Rows for finding items on screen:
━━━━━━━━━━━━━━━━━━━━

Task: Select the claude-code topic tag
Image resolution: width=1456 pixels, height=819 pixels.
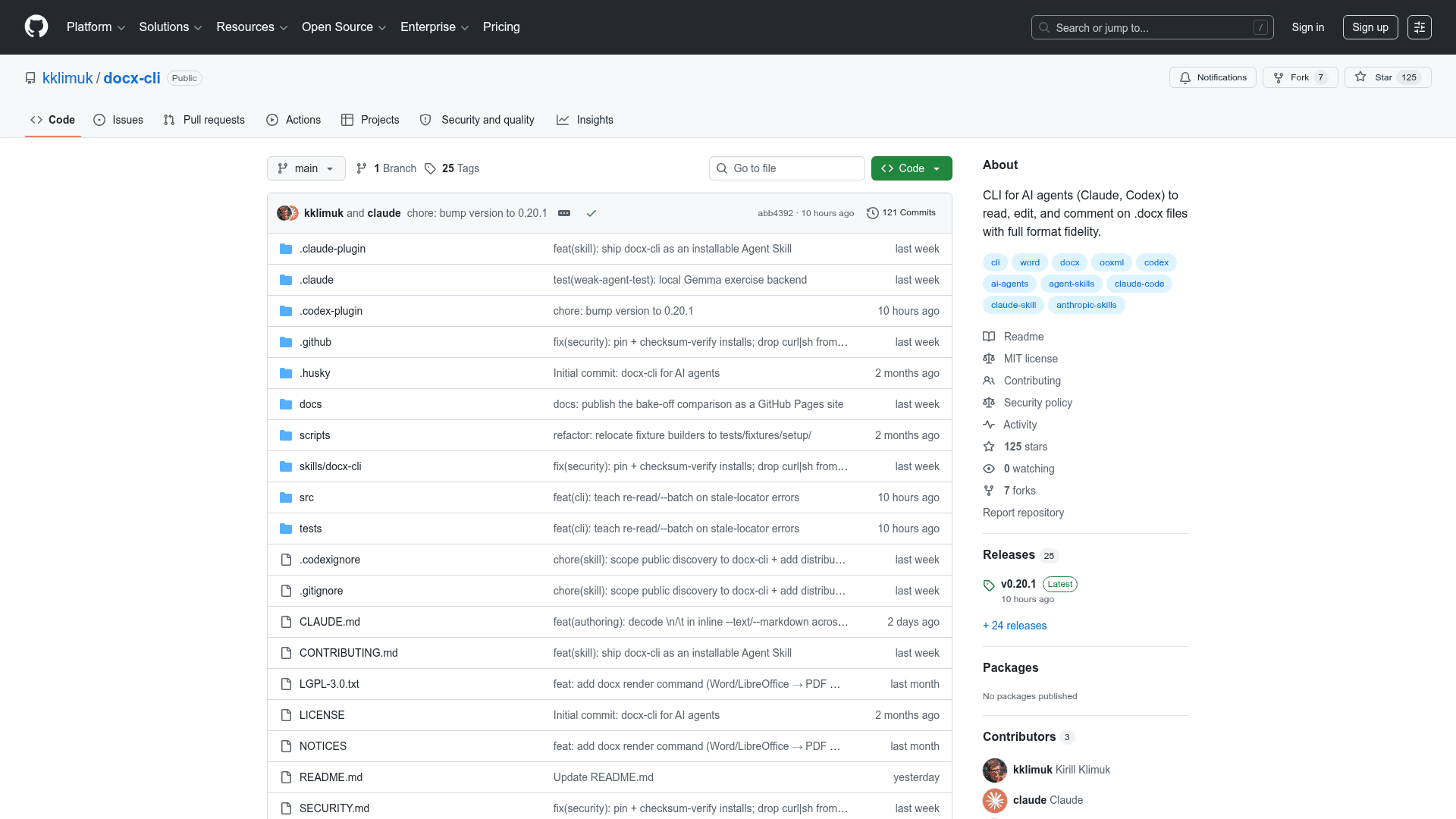Action: (x=1139, y=284)
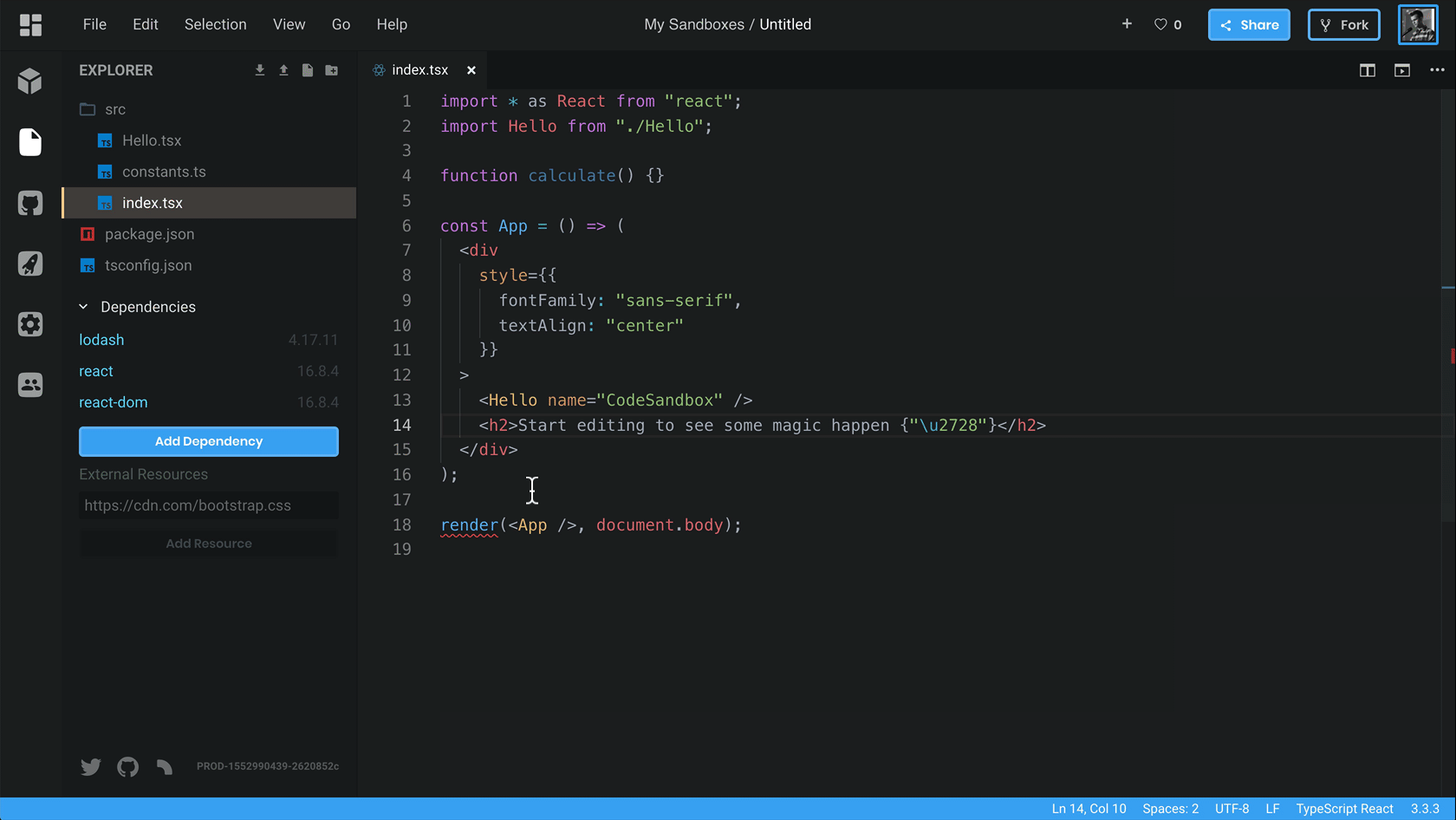Viewport: 1456px width, 820px height.
Task: Click the Fork button
Action: [x=1343, y=24]
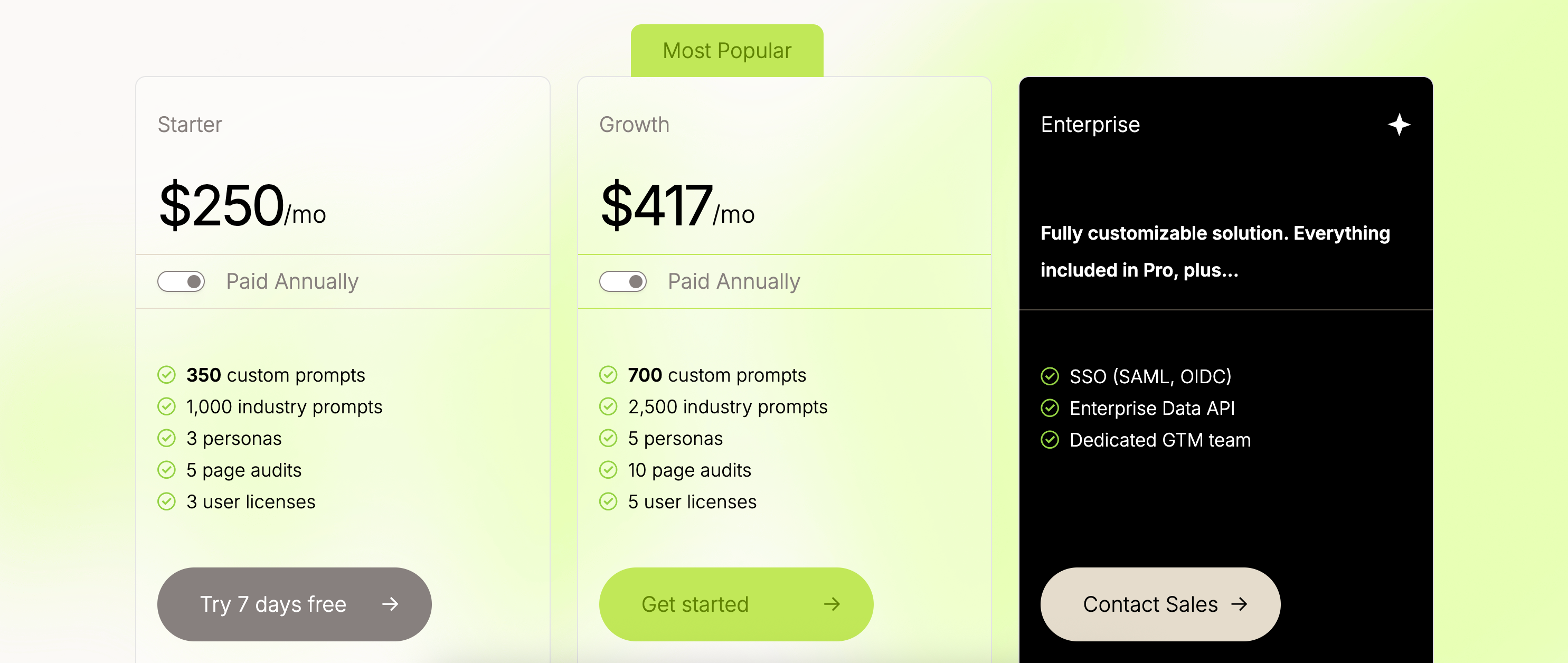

━━━━━━━━━━━━━━━━━━━━

• Task directions: Copy every line of the rows above word for word, leaving out the pictures.

• Solution to this task:
Task: Select the claude-code topic tag
Image resolution: width=1456 pixels, height=819 pixels.
Action: (x=1139, y=284)
Viewport: 1456px width, 820px height.
Task: Click the Fork button
Action: [x=1343, y=24]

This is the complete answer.